Cytocast’s key solutions in drug discovery and development:
- Early-Stage Drug Candidate Testing: Cell simulation can predict the effects and side effects of new drugs by modeling their interactions with specific cellular targets. This helps identify potential safety concerns early in the development process and guides further research into the drug's efficacy before advancing to clinical trials.
- Drug Repurposing: By simulating how a drug interacts with specific proteins, enzymes, or pathways within a cell, we can predict its effectiveness in treating a particular disease or condition. This approach can lead to the identification of drugs suitable for repurposing in treatments for diseases not previously indicated. It can aid in predicting the effects and side effects of existing drugs by modeling their interactions with specific proteins or cellular pathways, assisting in identifying potential drug-drug interactions and foreseeing variations in drug response across different patient populations.

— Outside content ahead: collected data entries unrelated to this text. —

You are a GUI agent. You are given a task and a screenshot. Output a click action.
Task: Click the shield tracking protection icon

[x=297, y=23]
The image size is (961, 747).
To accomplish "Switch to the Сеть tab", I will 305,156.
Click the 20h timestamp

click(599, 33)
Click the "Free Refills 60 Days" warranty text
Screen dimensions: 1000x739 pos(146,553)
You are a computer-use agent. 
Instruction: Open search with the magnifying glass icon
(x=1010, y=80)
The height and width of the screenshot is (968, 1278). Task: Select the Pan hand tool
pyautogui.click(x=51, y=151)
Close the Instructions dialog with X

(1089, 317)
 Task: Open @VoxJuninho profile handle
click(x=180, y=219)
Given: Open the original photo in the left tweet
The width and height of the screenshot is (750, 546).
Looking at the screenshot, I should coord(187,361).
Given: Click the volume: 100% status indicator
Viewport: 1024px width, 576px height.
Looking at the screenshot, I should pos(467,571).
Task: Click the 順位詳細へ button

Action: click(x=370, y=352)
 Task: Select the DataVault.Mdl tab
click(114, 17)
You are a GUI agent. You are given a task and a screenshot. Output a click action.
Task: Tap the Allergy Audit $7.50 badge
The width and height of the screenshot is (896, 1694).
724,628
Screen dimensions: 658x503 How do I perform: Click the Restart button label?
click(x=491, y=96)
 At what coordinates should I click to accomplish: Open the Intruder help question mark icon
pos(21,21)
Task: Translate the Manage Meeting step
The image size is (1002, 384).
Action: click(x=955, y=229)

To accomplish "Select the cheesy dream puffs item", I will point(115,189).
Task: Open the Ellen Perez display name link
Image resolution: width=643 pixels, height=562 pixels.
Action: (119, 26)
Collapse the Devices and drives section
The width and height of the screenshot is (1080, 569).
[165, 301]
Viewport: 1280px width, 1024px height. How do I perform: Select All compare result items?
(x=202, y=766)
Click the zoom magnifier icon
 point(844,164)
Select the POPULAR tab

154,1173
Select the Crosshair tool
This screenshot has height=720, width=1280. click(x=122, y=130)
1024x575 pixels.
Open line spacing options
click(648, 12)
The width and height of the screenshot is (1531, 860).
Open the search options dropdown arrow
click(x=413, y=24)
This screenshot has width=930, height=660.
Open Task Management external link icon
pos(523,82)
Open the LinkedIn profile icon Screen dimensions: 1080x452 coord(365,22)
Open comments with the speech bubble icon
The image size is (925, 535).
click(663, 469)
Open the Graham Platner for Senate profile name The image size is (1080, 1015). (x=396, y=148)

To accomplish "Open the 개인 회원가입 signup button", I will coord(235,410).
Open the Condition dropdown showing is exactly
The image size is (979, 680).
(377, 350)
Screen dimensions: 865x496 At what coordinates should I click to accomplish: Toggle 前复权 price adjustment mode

- Drug Target Identification: Simulating the behavior of various proteins, genes, or signaling pathways within a cell can uncover new targets for drug development that were previously unknown.
- Drug Dosage and Delivery Optimization: Simulations can assist researchers in optimizing the dosage and delivery method of a drug by predicting its absorption, metabolism, and elimination by the body.
- Drug Safety Assessment: Simulating the effects of a drug on different cells and tissues can help to predict potential side effects or toxicity, enabling the early identification and resolution of safety concerns in the development process.
- Personalized Medicine: By simulating the behavior of cells from individual patients, researchers can devise personalized treatment plans tailored to each patient's unique genetic makeup and disease profile. This enhances the precision of treatment recommendations.
- Enhanced Decision-Making with Population Data Insights: Utilizing population data to correlate Single Nucleotide Polymorphisms (SNPs) with specific drug effects and side effects enables more precise drug recommendations for targeted patient populations. SNP data is employed to customize drug recommendations based on individual genetic profiles, thereby enhancing treatment efficacy and minimizing side effects.
- Orphan Drug Development: In silico cell simulation can be particularly valuable for predicting drug effects and side effects in the development of orphan drugs, which are designed to treat rare diseases with limited treatment options and small patient populations. This aids in more accurately estimating the potential benefits and risks of such drugs.
- Generic Drug Safety Assessment: Cell simulation can ensure that generic drugs are as safe and effective as the original medication.